Instruction: Can you rescale the entries from the line containing "Select the Garage room label" through the line containing "[x=475, y=599]", both lines included? Repeat the requests unchanged, multiply each x and y coordinate in the answers by 1.2, round to whole numbers with halves going up, and return only those lines.

Provided entries:
============

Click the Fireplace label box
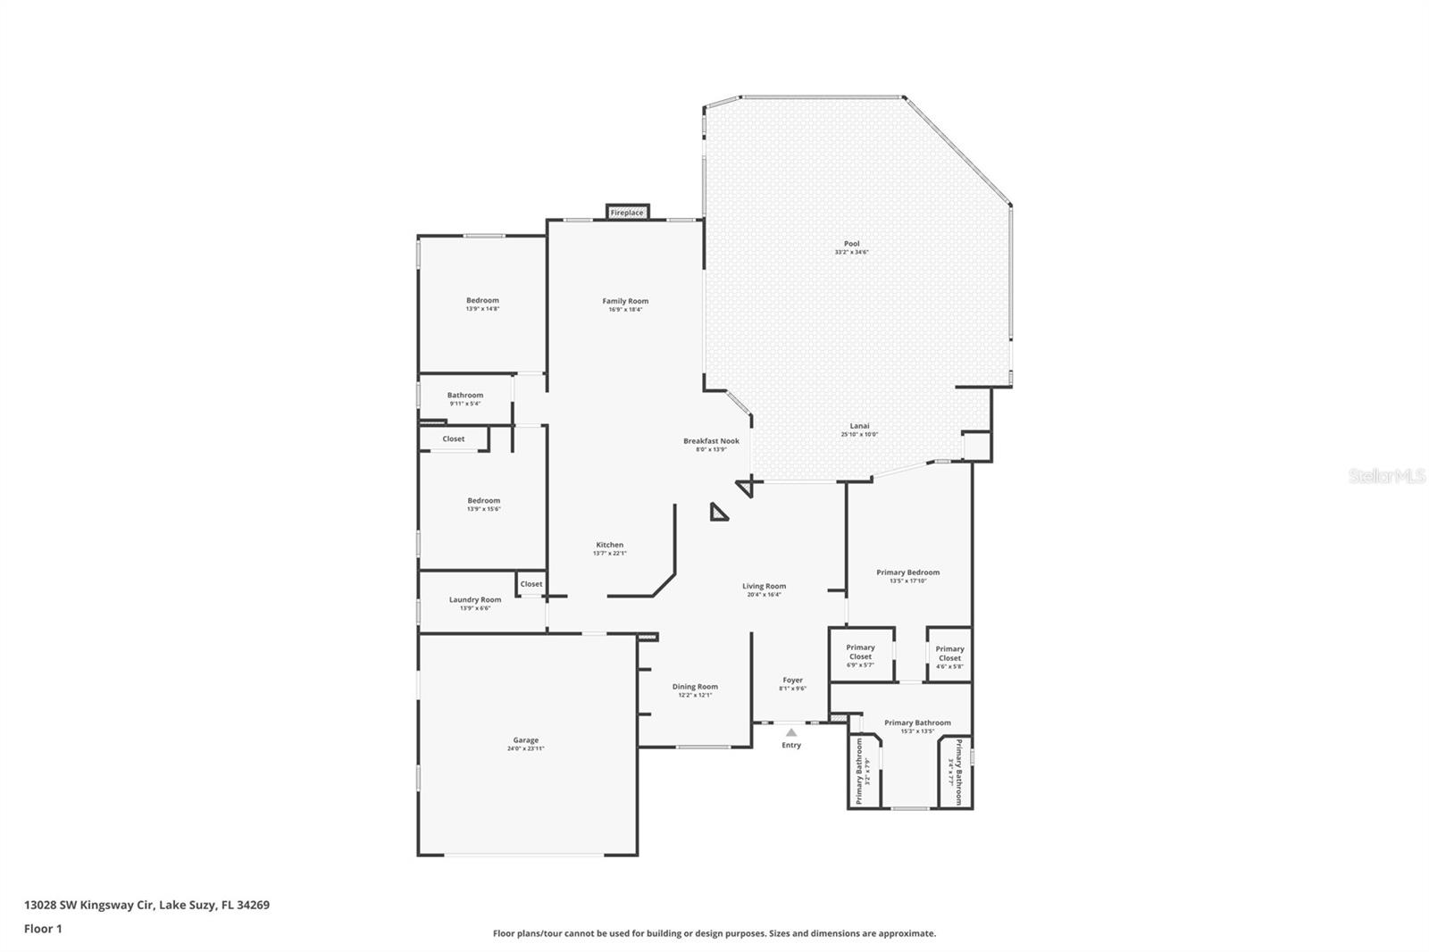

============

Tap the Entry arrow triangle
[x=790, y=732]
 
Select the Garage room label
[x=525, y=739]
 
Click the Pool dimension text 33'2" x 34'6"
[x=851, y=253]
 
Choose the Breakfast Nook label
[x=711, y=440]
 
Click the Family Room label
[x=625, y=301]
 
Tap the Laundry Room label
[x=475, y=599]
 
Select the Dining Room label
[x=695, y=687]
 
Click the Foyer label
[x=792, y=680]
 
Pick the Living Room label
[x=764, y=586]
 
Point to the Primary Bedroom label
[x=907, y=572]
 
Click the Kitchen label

============

Response below:
Select the Garage room label
[x=630, y=887]
 
Click the Pool dimension text 33'2" x 34'6"
[x=1021, y=304]
 
Choose the Breakfast Nook label
[x=853, y=528]
 
Click the Family Room label
[x=750, y=361]
 
Tap the Laundry Room label
[x=570, y=719]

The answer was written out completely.